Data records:
★ ★ ★ ★ ★ ★ ★

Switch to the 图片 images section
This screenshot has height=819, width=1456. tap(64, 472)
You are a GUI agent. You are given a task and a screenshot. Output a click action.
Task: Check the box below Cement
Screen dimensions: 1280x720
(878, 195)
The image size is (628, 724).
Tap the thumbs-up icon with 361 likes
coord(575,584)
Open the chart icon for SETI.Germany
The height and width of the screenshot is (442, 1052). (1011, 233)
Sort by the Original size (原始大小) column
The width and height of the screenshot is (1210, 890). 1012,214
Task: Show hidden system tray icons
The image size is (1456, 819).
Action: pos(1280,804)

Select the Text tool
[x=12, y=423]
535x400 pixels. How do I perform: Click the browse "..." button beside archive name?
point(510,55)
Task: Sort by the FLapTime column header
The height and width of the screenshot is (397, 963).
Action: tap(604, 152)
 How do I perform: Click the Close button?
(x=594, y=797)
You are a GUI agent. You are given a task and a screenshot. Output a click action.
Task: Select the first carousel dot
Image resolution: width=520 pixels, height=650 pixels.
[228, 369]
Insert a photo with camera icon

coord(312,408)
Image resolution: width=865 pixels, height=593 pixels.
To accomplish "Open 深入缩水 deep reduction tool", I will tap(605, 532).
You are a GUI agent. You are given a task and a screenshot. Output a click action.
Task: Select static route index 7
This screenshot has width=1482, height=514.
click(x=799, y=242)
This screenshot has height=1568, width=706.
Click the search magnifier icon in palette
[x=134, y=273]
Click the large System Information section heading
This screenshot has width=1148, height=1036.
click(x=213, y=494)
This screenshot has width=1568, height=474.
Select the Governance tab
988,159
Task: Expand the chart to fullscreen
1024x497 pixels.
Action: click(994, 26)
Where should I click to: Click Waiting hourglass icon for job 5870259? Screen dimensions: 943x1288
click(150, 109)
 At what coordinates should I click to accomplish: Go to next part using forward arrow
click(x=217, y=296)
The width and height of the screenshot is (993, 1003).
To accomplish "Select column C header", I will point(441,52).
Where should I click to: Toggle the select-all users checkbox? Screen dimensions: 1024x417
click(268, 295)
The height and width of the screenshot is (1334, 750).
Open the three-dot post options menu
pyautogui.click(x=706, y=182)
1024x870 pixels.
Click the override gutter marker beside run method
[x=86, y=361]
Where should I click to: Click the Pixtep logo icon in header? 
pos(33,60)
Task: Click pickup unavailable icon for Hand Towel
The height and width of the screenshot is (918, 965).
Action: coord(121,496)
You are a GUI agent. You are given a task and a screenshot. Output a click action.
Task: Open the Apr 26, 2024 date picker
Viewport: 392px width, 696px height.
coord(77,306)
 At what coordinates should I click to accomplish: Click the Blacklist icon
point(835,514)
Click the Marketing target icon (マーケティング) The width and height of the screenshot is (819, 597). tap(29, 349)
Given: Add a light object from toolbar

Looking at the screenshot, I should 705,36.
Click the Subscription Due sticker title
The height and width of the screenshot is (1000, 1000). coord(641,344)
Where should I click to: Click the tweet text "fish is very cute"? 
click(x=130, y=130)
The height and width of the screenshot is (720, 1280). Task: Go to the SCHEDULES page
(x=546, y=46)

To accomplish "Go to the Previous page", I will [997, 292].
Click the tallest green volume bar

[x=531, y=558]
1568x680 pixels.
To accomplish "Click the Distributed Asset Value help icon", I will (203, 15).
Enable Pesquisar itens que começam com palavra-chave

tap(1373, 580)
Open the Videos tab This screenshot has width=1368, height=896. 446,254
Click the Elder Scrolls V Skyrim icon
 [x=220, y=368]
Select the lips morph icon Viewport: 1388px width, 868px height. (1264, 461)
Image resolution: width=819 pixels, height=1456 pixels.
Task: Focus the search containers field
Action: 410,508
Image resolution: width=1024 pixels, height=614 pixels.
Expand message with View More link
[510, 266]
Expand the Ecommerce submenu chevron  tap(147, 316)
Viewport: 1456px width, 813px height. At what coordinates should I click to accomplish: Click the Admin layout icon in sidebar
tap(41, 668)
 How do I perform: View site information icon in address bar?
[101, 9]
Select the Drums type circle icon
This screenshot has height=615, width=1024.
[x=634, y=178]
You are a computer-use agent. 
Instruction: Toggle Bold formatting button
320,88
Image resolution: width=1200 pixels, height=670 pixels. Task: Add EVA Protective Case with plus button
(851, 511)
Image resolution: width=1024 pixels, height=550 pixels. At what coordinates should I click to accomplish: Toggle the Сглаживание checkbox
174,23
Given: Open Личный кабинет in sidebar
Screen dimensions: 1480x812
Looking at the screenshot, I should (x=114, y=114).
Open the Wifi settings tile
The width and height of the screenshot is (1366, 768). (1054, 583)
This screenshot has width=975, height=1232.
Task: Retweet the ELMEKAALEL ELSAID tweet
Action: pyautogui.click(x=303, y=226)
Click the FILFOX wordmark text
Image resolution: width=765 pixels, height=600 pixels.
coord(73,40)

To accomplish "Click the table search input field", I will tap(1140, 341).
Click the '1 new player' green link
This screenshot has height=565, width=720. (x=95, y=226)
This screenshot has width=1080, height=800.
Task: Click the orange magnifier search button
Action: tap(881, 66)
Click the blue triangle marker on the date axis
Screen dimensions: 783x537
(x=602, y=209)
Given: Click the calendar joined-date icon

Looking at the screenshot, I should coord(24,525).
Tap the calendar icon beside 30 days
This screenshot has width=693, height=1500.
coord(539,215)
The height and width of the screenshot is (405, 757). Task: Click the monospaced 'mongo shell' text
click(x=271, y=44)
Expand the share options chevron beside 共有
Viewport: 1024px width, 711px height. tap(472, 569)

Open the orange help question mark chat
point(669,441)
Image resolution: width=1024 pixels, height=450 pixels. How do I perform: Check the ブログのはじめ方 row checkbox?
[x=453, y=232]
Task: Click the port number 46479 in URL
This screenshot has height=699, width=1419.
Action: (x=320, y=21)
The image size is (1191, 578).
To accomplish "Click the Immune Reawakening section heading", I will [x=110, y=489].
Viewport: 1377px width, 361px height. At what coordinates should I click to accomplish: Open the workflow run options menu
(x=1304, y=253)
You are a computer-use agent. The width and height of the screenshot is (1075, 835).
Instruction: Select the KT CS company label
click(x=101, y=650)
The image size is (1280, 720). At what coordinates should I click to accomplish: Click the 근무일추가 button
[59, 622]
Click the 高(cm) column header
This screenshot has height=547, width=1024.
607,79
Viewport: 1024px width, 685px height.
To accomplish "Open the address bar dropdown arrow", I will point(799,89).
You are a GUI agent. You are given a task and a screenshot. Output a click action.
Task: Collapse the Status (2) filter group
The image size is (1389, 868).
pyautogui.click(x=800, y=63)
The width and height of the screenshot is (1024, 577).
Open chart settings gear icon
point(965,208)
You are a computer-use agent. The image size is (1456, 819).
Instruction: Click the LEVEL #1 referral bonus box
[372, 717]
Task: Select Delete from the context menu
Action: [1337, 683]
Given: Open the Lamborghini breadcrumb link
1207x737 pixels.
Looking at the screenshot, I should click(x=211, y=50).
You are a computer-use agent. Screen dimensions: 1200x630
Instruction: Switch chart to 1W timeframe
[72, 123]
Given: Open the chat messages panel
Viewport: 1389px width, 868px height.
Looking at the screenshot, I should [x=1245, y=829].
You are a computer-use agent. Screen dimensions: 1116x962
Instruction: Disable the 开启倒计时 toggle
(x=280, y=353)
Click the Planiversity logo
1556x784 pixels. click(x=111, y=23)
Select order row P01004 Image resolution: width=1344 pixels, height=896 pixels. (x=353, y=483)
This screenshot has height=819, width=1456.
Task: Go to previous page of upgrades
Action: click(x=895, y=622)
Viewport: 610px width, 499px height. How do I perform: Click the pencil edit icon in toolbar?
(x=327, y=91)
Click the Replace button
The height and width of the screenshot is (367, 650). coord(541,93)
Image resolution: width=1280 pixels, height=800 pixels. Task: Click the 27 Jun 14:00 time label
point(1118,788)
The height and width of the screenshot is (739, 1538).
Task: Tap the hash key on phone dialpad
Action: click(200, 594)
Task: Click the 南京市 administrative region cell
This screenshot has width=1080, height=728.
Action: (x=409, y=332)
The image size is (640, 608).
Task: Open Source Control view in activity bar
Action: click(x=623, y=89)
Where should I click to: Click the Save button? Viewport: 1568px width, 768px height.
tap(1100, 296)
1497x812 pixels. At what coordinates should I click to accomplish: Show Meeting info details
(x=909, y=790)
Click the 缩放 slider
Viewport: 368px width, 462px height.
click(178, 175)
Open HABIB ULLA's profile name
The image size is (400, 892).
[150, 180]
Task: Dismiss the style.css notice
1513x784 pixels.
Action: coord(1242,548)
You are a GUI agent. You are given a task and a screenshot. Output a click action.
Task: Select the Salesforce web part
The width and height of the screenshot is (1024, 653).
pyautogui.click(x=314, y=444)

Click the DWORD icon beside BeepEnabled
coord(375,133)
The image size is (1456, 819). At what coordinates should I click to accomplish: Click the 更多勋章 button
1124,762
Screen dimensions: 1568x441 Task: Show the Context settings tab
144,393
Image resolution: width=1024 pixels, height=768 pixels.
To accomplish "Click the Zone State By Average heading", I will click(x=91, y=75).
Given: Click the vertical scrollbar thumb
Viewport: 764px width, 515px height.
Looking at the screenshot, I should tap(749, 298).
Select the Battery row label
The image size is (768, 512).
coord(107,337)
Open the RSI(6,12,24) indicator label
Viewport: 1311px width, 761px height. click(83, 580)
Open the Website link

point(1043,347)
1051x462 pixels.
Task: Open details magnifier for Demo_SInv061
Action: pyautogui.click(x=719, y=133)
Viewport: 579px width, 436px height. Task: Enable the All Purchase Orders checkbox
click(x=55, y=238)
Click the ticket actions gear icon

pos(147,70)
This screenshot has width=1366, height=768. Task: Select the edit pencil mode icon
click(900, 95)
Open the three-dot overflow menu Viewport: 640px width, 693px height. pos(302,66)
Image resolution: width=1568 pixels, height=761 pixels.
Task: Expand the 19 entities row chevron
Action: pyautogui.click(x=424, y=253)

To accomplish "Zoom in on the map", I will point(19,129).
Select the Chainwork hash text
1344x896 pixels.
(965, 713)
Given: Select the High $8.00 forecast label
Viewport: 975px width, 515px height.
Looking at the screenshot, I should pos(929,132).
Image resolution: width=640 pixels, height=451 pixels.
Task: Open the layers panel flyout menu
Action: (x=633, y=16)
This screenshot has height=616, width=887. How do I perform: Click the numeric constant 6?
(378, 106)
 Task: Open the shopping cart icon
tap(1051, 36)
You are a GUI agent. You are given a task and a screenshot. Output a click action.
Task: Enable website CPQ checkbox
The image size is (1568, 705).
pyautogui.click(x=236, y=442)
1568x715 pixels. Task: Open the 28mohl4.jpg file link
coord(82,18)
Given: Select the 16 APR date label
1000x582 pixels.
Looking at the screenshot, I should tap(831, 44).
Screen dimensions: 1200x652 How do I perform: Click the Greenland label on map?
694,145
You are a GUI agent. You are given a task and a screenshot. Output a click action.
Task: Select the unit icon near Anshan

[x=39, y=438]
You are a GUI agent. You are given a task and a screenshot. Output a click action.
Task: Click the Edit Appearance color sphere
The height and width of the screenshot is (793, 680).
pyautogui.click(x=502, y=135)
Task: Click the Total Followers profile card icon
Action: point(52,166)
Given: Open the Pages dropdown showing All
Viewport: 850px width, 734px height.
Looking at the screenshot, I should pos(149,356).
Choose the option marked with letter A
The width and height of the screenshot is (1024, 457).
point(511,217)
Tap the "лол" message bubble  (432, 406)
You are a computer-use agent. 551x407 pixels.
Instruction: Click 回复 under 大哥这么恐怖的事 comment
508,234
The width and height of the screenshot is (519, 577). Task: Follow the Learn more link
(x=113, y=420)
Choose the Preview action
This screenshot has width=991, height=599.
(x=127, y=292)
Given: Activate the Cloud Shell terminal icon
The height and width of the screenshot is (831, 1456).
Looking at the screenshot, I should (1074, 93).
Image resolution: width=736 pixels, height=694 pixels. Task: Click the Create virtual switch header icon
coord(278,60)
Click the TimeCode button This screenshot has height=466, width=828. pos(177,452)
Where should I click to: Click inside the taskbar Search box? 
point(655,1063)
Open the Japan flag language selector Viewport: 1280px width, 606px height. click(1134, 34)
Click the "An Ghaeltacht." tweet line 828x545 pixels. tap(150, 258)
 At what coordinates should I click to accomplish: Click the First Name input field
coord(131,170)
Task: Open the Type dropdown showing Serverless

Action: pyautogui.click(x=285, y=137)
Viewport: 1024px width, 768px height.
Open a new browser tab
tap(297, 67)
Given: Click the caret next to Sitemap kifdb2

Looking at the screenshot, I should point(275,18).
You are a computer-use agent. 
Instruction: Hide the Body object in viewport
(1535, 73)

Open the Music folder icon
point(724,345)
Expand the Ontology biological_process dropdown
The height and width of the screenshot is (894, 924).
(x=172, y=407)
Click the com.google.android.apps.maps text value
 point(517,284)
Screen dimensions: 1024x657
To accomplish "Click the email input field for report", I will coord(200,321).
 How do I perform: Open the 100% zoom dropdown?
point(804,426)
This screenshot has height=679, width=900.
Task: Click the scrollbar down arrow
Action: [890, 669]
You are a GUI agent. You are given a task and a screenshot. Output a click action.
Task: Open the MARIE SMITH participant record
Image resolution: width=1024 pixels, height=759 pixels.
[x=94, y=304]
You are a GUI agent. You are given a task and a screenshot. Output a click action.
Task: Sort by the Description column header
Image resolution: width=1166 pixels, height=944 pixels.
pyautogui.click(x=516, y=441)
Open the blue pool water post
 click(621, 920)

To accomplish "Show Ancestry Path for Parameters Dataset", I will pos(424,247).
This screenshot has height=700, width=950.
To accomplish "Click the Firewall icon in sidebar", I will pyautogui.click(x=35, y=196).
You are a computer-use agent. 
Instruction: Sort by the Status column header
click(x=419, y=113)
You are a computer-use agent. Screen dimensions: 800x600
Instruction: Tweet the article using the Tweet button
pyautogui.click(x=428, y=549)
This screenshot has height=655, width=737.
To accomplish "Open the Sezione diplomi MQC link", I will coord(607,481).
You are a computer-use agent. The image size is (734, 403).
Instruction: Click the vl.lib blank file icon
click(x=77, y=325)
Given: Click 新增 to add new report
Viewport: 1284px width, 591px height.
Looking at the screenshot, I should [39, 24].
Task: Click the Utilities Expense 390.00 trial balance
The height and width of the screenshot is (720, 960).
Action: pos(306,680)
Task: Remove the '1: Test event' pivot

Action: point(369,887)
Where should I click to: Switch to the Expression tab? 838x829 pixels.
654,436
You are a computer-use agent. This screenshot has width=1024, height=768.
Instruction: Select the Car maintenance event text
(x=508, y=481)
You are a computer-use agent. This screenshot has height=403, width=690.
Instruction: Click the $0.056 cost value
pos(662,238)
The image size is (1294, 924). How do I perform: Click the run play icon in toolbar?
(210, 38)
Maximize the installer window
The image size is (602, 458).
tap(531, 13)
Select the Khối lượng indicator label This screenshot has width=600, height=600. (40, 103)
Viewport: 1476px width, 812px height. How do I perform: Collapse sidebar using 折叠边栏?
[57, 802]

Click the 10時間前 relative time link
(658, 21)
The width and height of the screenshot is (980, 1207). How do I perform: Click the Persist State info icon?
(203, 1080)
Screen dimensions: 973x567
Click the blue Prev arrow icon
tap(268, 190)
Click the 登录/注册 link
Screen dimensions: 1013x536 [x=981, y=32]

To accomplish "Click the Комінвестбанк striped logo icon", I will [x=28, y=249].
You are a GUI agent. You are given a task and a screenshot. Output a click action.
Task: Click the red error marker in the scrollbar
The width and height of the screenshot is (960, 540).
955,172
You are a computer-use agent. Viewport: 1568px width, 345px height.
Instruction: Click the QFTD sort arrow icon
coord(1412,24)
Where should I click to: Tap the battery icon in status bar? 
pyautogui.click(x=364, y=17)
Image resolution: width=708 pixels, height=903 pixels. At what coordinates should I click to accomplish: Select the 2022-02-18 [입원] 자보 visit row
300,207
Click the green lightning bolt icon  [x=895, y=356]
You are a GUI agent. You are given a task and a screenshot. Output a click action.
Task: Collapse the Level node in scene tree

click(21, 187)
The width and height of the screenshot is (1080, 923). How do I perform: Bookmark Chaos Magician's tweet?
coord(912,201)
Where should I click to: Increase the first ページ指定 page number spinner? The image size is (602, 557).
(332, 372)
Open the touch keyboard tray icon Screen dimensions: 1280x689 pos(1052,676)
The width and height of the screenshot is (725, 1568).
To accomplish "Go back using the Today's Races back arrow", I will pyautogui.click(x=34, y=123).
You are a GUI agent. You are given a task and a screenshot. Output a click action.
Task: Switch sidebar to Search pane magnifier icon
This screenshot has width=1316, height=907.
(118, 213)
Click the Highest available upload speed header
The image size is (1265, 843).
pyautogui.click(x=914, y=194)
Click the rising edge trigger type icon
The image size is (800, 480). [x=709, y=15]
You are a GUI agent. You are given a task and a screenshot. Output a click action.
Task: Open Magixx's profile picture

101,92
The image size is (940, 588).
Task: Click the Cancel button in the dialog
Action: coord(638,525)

★ ★ ★ ★ ★ ★ ★

## What you will do:
Gather up every line in the data above that contains the word "heading", copying each one.

## Answer box:
Click the large System Information section heading
To accomplish "Click the Immune Reawakening section heading", I will [x=110, y=489].
To accomplish "Click the Zone State By Average heading", I will click(x=91, y=75).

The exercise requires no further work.